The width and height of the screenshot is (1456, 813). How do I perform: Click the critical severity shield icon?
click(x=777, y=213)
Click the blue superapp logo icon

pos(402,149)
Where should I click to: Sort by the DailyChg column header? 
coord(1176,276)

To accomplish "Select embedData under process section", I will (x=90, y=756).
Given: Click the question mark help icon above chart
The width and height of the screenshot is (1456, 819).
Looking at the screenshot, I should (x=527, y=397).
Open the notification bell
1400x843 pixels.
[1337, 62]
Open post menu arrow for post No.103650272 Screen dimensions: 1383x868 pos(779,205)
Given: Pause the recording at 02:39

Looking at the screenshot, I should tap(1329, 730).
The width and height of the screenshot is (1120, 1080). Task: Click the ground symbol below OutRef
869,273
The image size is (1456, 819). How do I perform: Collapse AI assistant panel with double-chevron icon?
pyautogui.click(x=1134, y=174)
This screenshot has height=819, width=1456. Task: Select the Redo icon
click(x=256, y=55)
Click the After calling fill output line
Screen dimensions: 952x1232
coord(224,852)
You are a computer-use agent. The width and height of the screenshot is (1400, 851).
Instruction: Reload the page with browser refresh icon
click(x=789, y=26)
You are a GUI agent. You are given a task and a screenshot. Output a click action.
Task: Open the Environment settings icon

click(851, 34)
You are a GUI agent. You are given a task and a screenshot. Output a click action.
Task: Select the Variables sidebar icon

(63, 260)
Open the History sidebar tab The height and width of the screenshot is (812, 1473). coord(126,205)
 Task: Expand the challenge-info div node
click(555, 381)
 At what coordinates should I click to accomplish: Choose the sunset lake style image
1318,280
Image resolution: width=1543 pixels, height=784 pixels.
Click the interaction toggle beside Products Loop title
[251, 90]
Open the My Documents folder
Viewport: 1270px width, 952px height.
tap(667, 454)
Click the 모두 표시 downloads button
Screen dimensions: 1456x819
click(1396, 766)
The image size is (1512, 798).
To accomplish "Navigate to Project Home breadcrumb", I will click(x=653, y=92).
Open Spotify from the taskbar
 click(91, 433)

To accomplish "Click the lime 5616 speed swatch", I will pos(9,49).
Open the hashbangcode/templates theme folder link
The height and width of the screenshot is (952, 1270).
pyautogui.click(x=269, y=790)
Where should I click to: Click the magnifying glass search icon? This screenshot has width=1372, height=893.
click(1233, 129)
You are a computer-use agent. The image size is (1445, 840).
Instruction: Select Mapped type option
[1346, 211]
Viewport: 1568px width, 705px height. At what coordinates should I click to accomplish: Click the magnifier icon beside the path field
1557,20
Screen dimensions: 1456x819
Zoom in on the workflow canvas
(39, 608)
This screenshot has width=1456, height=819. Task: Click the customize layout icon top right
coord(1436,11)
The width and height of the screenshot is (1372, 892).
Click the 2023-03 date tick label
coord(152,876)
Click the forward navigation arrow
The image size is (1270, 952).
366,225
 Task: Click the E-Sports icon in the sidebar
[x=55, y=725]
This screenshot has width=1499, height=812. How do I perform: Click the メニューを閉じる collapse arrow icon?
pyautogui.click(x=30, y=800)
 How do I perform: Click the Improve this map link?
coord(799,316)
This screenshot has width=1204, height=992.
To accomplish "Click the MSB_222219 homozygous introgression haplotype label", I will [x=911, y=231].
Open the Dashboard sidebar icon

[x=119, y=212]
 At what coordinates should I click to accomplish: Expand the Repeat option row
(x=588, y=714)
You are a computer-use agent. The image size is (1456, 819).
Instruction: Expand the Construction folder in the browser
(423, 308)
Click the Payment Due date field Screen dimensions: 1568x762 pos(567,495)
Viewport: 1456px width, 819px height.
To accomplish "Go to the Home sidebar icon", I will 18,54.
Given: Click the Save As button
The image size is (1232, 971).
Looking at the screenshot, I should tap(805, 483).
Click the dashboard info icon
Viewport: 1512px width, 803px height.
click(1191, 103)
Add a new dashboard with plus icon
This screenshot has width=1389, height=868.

+++

Task to complete:
The answer needed is a single number: how many lines in the records above hold the string "computer". Please write nothing else.

Task output:
3